The consistency issues were not identified in this dataset.

---

## **5. Uniqueness Errors**

### **Cell 1 – Description**
Uniqueness errors occur when values that are expected to be unique contain duplicates. These errors can cause inconsistencies in data analysis and may indicate data integrity issues.

- **Duplicate `show_id` values**: Each entry should have a unique `show_id`, as it serves as the primary identifier for movies and TV shows.
- **Duplicate `title` values**: While multiple entries may share a title (e.g., different versions or releases), we check for cases where exact duplicates exist.  

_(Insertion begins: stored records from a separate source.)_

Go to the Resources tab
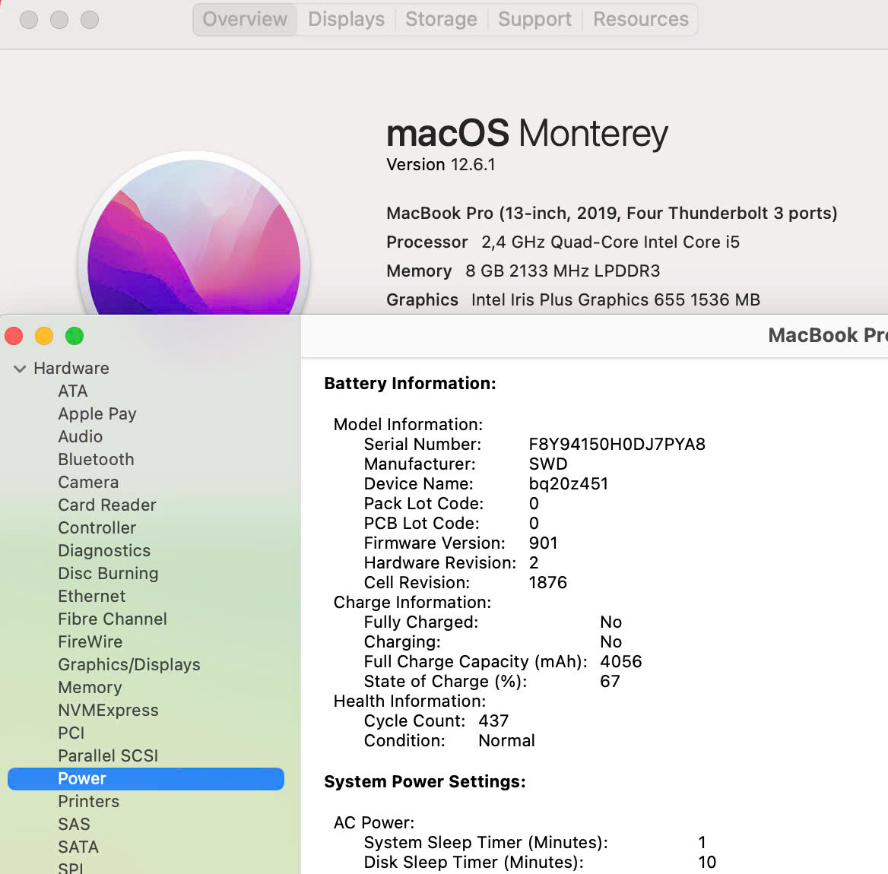The image size is (888, 874). (640, 19)
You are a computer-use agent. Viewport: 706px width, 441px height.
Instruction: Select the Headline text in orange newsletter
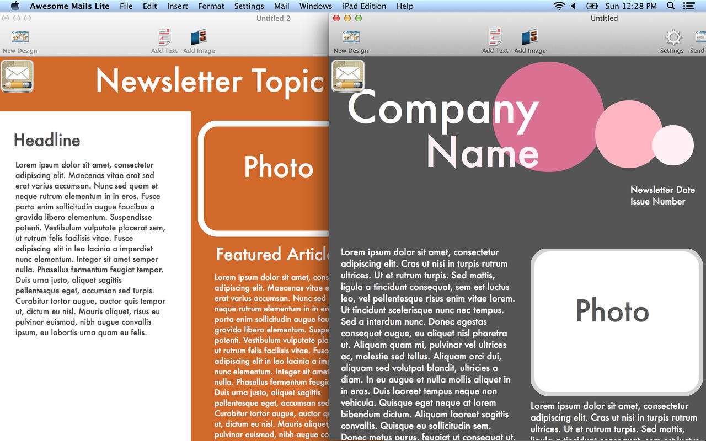click(47, 141)
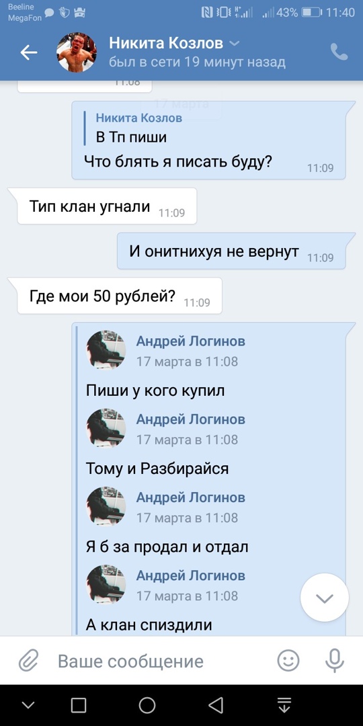This screenshot has width=363, height=726.
Task: Open recent apps square button
Action: pos(79,705)
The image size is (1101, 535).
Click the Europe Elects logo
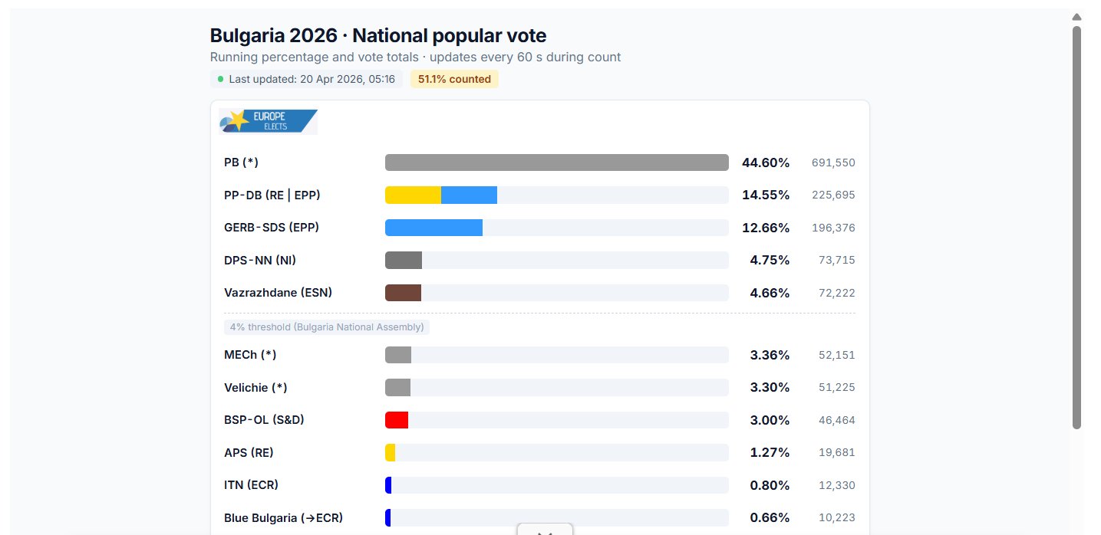[268, 121]
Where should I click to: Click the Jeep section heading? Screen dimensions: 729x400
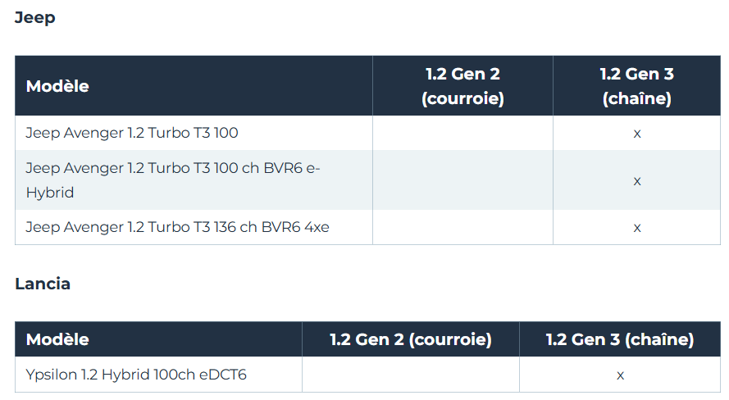[35, 17]
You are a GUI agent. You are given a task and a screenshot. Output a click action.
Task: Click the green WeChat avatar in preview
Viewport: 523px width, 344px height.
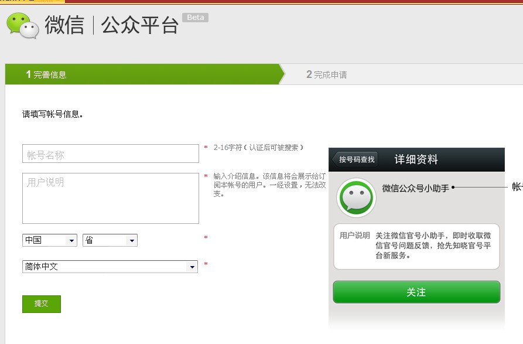pyautogui.click(x=356, y=197)
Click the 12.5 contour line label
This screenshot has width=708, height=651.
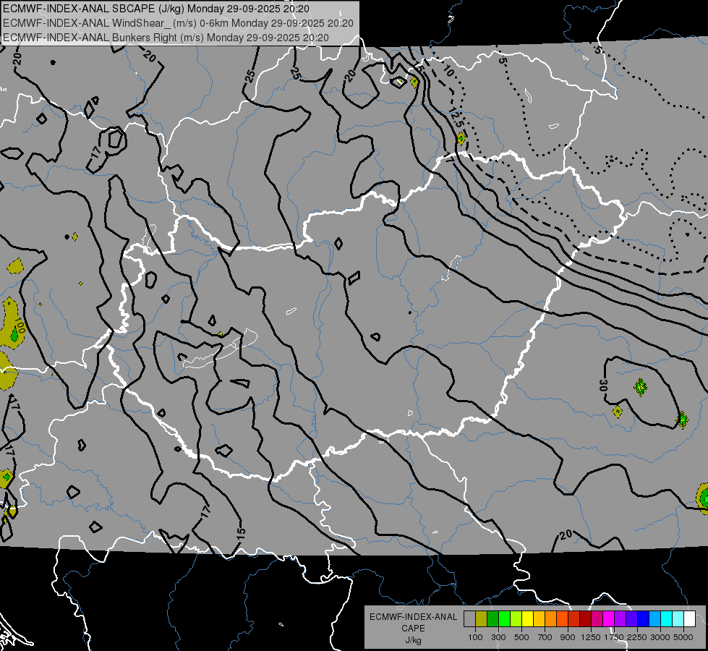[x=456, y=118]
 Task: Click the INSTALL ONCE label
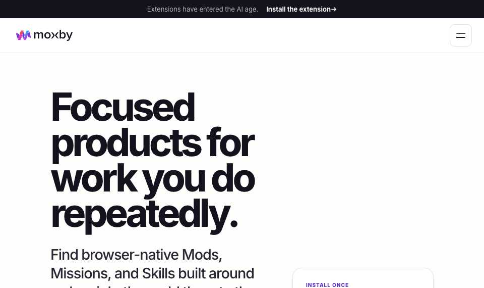coord(327,285)
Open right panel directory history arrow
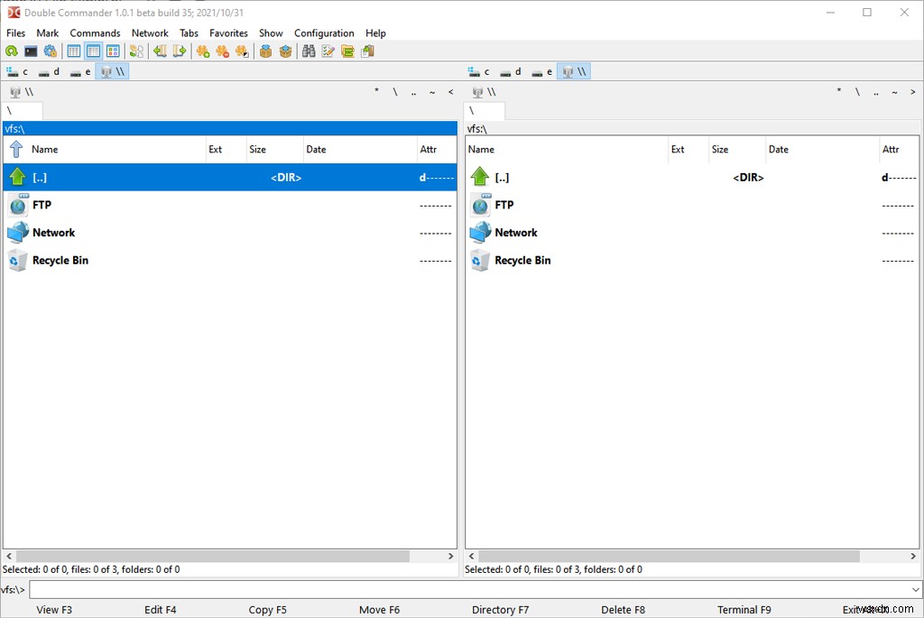The height and width of the screenshot is (618, 924). point(912,92)
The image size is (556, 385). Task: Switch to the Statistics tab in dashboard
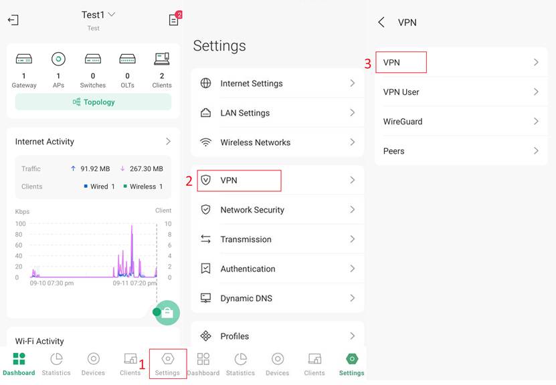(56, 364)
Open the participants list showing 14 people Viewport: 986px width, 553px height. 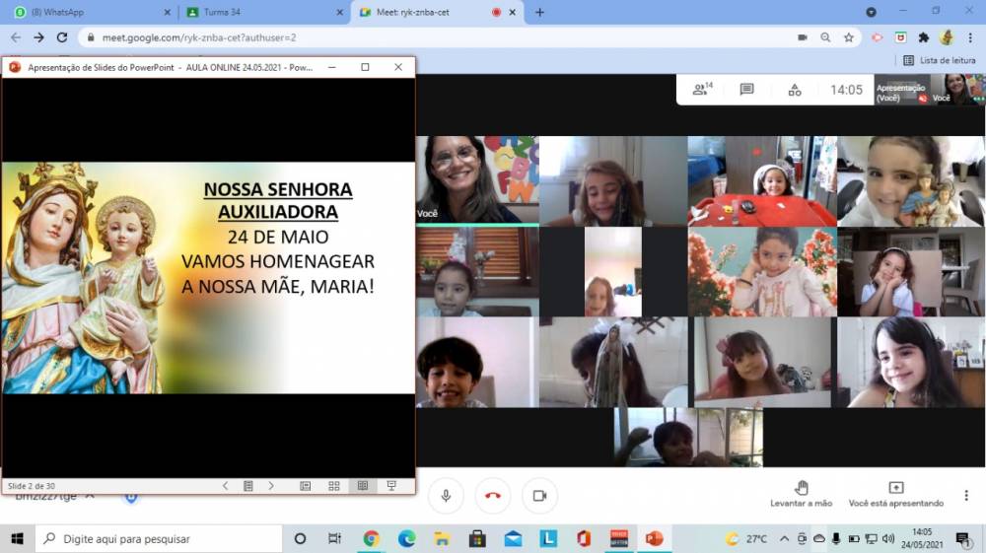[x=702, y=90]
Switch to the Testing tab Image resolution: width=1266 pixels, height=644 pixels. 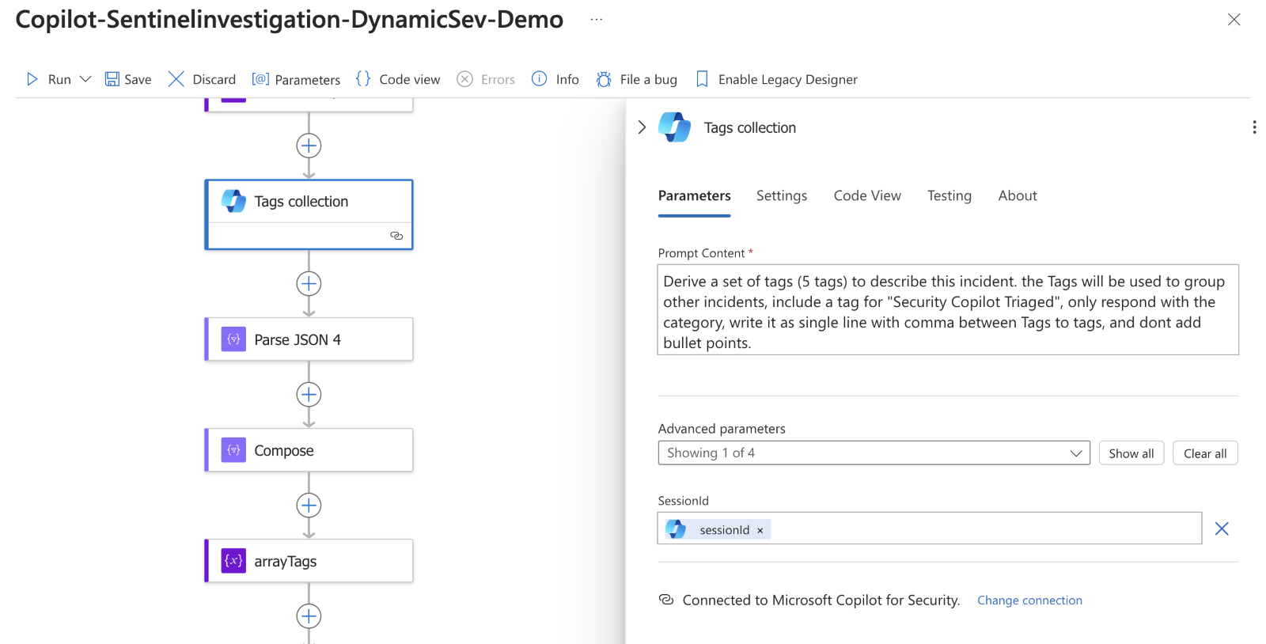coord(949,195)
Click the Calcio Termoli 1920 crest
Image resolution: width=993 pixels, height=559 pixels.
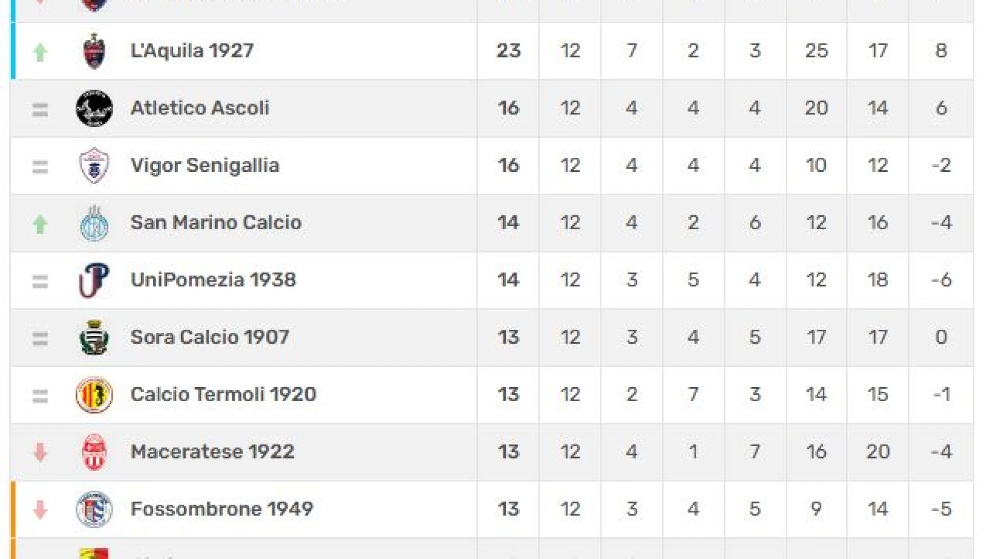pos(94,395)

 ### **Cell 2 – Parameters for the Checker** ***n/a***  

 ### **Cell 3 – Checker Code**


In [393]:
# Define a function to check uniqueness errors
def check_uniqueness_errors(df):
    errors = {}

    # Check for duplicate show_id values
    duplicate_show_ids = df[df.duplicated(subset=["show_id"], keep=False)]
    if not duplicate_show_ids.empty:
        errors["duplicate_show_id"] = duplicate_show_ids

    # Check for duplicate title values
    duplicate_titles = df[df.duplicated(subset=["title"], keep=False)]
    if not duplicate_titles.empty:
        errors["duplicate_title"] = duplicate_titles

    return errors

# Run the uniqueness check
uniqueness_issues = check_uniqueness_errors(df)

# Print results
print("Uniqueness issues:")
print(uniqueness_issues)


Uniqueness issues:
{}


### **Cell 4 – Report of Findings: Uniqueness Errors**

The Uniqueness issues were not identified in this dataset.

---

## **6. Presence Errors**

### **Cell 1 – Description**
Presence errors occur when required values are missing (NaN). Missing values in critical columns can lead to:

- **Incorrect assumptions** 
- **Issues in data processing** 

### **Cell 2 – Parameters for the Checker**

In [394]:
# Specify required columns (all columns)
required_columns = [
    "show_id", "type", "title", "director", "cast", "country", 
    "date_added", "release_year", "rating", "duration", "listed_in", "description"
]


 ### **Cell 3 – Checker Code**

In [395]:
# Define a function to check presence errors
def check_presence_errors(df, required_columns):
    missing_values = {}

    for column in required_columns:
        missing_entries = df[df[column].isna()]
        if not missing_entries.empty:
            missing_values[column] = missing_entries[[column]]

    return missing_values

# Run the presence check
presence_issues = check_presence_errors(df, required_columns)

# Print results
print("Presence issues (column: missing count):")
for column, count in presence_issues.items():
    print(f"{column}: {len(count)}")  



Presence issues (column: missing count):
director: 2634
cast: 825
country: 831
date_added: 98
rating: 4
duration: 3


### **Cell 4 – Report of Findings: Presence Errors**

The following columns have **missing values**:

| Column Name  | Missing Count |
|-------------|--------------|
| `director`  | 2634 |
| `cast`  | 825 |
| `country`  | 831 |
| `date_added`  | 98 |
| `rating`  | 4 |
| `duration`  | 3 |

### **Insights:**
- The **`director`** column has the highest number of missing values (**2634 records**), which may impact analysis based on directors.
- The **`cast`** and **`country`** columns also have **significant missing values**, which can limit demographic insights.
- The **`date_added`** column has **98 missing values**, which may affect timeline-based analyses.
- The **`rating`** and **`duration`** columns have **minimal missing values**, but they still need verification to ensure proper categorization.

### **Next Steps:**
- Decide how to handle missing values:
  - Fill missing values where appropriate (e.g., impute `country` based on other metadata).
  - Remove records where missing data affects critical analysis.
- Investigate patterns in missing values to understand if they occur in specific types of content.
- Ensure that categorical fields like `rating` and `duration` have a valid default replacement if necessary.

---


## **7. Length Errors**

### **Cell 1 – Description**  
Length errors occur when textual data does not meet the expected length constraints. These issues can affect readability, data completeness, and text-based analysis.  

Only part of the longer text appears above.